Moderating Islam: Saudi Prince Mohammed walks on shaky ground



By James M. Dorsey

Saudi Crown Prince Mohammed bin Salman has dazzled international media and public opinion by lifting some restrictions on women’s rights, holding out hope for the abolishment of others, and a vow to return the kingdom to a vague form of moderate Islam that many believe is defined by the social reforms he has already implemented and his curbing of the powers of the country’s ultra-conservative leadership.

No doubt, Prince Mohammed’s reforms have benefitted women and created social opportunity with the introduction of modern forms of entertainment, including the opening this month of Saudi Arabia’s first cinema as well as concerts, theatre and dance performances. Similarly, anecdotal evidence testifies to the popularity of Prince Mohammed’s moves, certainly among urban youth.

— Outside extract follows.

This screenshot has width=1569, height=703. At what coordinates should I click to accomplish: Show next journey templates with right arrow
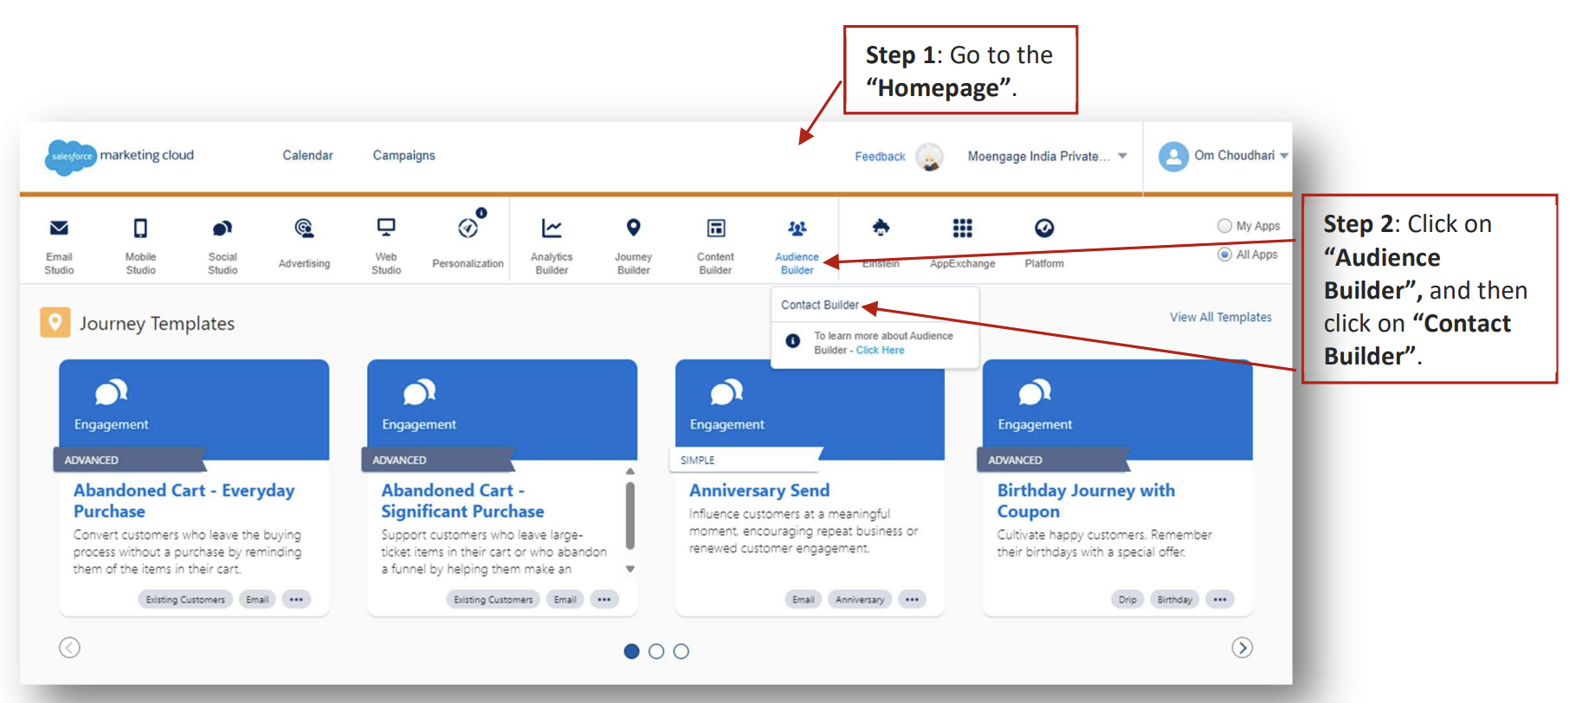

Yet, Prince Mohammed’s top-down approach to countering religious militancy rests on shaky ground. It involves a combination of rewriting history rather than owning up to responsibility, imposition of his will on an ultra-conservative Sunni Muslim establishment whose change of heart in publicly backing him lacks credibility, and suppression of religious and secular voices who link religious and social change to political reform.

Prince Mohammed has traced Saudi Arabia’s embrace of ultra-conservatism to 1979, the year that a popular revolt toppled the Shah and replaced Iran’s monarchy with an Islamic republic and Saudi zealots took control of the Great Mosque in the holy city of Mecca.

While there is no doubt that the kingdom responded to the two events by enhancing the power of the kingdom’s already prevalent ultra-conservative religious establishment, Prince Mohammed appears to brush aside Saudi history.

The power of the establishment and the dominance of Wahhabism in Saudi Arabia dates to 1744 when Mohammed bin Saud, the founder of the Al Saud dynasty, concluded a power sharing agreement with Islamic scholar Mohammed bin Abd al-Wahhab that lent Bin Saud the religious legitimacy he needed to unify and control Arabia’s warring tribes.

Similarly, Saudi global propagation of Sunni Muslim ultra-conservatism significantly accelerated in the wake of the events of 1979 but predates them by almost two decades.

Prince Mohammed’s uncle, King Faisal, who ruled Saudi Arabia from 1964 until his assassination in 1975, embodied the export of ultra-conservatism as a pillar of Saudi diplomacy and soft power. Faisal saw it as a way to create a network of supporters capable of defending the kingdom’s strategic and economic interests while simultaneously catering to the outlook of Saudi Arabia’s religious establishment.

Both the Muslim World League, one of the kingdom’s primary vehicles for the funding of its global campaign, and the Islamic University of Medina were founded in the 1960s. The university served as a citadel of ultra-conservative learning and thought, including the notion that Islamic law dictates unquestioned obedience to the legitimate ruler.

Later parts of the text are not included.